SUPPLIED TEXT below:
Day 14 — Hypergeometric Distribution & Sample Size: Finding Needles in Haystacks

When rare events matter, exact math beats approximations every time.

The hypergeometric distribution provides exact solutions for sampling without replacement from finite populations, essential for quality control and rare event detection.

Note: This article uses technical terms and abbreviations. For definitions, check out the Key Terms & Glossary page.

The Rare Event Problem

Imagine you're a quality control manager at a pharmaceutical factory:

Scenario:

Batch size: 5,000 vials
Tolerable defect rate: 0.5% (25 defective vials = REJECT batch)
Expected defect rate: 0% (perfect batch = ACCEPT batch)
Your job: Sample and decide!

Critical questions:

How many vials should I test?
What's my chance of catching a bad batch?
What if I miss defects?

This is the rare positive detection problem, and it needs special math!

Why Normal Formulas Don't Work Here

Traditional sample size formula (you might have seen):

Show code (9 lines)

n = (Z_α + Z_β)² × σ² / (μ₁ - μ₀)²

Where:

- Z_α = significance level (Type I error)
- Z_β = power (1 - Type II error)
- σ = standard deviation
- μ₁, μ₀ = means under alternative and null

Problems with this for rare events:

Assumes normal distribution

Works great for continuous data (height, weight)
End of SUPPLIED TEXT.
GIVEN DATA below:
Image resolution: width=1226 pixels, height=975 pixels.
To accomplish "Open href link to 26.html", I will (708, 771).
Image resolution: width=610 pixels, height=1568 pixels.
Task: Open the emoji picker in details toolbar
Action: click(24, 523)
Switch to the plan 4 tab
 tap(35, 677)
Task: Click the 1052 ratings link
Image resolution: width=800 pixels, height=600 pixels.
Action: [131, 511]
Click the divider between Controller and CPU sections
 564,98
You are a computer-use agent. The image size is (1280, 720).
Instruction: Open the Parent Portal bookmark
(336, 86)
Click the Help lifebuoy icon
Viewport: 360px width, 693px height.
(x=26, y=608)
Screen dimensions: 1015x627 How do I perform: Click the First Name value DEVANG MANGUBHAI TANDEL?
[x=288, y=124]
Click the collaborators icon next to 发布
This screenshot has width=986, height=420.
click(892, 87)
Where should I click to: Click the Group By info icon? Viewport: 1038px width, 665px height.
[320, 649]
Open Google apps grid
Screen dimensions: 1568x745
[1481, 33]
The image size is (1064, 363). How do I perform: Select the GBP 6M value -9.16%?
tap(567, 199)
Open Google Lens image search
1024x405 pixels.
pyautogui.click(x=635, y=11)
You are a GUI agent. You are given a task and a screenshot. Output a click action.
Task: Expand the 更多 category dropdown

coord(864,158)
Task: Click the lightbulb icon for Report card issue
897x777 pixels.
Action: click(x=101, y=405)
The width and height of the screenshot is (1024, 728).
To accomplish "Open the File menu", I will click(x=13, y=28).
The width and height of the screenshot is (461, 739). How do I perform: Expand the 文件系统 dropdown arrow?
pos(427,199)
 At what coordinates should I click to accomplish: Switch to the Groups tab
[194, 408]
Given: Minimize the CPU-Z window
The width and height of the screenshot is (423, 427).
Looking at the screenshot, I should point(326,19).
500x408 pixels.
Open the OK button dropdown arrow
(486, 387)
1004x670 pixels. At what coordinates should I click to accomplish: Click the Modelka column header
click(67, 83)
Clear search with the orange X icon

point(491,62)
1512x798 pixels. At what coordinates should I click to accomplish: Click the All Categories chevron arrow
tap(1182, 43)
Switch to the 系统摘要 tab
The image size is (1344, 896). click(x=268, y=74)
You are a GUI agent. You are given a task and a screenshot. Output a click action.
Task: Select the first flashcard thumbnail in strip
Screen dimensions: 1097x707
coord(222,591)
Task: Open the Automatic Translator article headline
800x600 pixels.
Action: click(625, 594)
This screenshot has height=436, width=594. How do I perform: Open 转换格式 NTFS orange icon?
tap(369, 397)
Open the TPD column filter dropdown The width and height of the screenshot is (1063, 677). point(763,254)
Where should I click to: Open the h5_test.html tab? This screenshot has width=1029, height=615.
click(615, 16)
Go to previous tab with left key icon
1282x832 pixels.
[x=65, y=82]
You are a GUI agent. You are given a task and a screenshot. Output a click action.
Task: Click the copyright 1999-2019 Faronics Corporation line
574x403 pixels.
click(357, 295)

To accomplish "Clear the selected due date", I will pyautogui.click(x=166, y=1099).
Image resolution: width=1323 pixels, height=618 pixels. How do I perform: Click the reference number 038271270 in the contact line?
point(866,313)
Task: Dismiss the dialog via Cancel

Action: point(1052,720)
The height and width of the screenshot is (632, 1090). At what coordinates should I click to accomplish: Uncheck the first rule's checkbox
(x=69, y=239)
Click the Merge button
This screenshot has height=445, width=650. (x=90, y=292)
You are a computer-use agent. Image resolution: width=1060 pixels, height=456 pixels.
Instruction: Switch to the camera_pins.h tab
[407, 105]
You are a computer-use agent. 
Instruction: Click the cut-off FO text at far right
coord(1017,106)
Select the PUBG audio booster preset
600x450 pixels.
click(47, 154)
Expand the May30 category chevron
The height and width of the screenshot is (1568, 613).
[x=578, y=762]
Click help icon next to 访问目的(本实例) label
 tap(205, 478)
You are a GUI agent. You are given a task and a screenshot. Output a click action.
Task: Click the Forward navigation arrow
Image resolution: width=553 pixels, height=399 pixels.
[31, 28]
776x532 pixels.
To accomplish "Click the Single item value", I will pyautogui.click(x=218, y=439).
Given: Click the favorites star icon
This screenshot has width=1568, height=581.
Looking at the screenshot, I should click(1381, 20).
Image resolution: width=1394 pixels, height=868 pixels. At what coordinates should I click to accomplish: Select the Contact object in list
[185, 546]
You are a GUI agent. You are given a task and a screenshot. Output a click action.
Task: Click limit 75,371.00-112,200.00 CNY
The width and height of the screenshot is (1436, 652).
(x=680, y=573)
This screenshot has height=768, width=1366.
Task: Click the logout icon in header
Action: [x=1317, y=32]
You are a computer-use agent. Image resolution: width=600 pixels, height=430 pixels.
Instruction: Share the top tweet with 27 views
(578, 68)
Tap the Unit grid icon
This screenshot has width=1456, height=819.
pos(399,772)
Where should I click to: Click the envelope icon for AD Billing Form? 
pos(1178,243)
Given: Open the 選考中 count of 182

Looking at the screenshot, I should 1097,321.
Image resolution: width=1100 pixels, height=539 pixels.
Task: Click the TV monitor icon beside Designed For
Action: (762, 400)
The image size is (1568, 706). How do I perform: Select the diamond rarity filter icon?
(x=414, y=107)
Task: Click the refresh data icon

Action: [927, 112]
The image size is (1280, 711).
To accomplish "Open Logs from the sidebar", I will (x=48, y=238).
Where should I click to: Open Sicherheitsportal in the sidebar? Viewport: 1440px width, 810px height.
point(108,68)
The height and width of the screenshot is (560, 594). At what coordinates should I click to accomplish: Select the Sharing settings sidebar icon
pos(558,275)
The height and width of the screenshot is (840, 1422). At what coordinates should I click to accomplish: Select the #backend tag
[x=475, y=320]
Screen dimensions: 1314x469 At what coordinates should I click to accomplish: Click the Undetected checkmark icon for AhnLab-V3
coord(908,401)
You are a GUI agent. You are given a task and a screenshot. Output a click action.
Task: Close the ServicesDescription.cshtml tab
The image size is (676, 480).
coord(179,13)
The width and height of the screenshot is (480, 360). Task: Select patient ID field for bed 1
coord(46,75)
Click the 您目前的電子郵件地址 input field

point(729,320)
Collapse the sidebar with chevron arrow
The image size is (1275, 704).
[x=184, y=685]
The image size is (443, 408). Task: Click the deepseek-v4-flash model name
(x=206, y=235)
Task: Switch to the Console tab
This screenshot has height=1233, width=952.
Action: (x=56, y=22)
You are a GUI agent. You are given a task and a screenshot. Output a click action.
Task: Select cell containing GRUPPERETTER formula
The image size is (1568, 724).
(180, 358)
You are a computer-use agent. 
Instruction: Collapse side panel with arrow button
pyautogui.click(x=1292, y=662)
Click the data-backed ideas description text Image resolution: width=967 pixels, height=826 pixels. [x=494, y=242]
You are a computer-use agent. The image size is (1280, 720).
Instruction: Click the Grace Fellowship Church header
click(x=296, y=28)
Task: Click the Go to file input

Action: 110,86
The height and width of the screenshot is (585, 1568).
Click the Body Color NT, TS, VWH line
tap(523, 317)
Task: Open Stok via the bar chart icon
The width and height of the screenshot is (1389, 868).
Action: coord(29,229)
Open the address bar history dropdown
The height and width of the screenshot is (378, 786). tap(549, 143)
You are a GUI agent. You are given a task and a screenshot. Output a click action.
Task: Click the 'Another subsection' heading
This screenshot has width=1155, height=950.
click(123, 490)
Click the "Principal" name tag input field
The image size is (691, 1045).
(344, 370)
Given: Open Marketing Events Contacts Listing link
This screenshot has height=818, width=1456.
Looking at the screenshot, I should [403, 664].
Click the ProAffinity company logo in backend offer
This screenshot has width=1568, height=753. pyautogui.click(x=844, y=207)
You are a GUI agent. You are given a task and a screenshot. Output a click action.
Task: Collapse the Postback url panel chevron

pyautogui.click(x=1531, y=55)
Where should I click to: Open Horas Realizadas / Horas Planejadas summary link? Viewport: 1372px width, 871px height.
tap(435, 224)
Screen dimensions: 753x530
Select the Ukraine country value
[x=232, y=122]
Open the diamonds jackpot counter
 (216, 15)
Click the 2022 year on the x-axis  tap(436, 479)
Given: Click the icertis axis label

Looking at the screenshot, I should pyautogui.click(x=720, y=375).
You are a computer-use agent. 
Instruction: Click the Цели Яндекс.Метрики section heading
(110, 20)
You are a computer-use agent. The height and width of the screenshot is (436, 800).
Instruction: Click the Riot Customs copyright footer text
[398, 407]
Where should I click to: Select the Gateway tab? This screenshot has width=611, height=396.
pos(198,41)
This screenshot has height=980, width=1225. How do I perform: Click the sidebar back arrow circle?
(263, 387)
End of GIVEN DATA.
*WORK INSTRUCTIONS*
Copy the passage of the hypergeometric distribution article word for word, from "n = (Z_α + Z_β)²" up to and including "data (height, weight)".

*PROBLEM SOLUTION*
n = (Z_α + Z_β)² × σ² / (μ₁ - μ₀)²

Where:

- Z_α = significance level (Type I error)
- Z_β = power (1 - Type II error)
- σ = standard deviation
- μ₁, μ₀ = means under alternative and null

Problems with this for rare events:

Assumes normal distribution

Works great for continuous data (height, weight)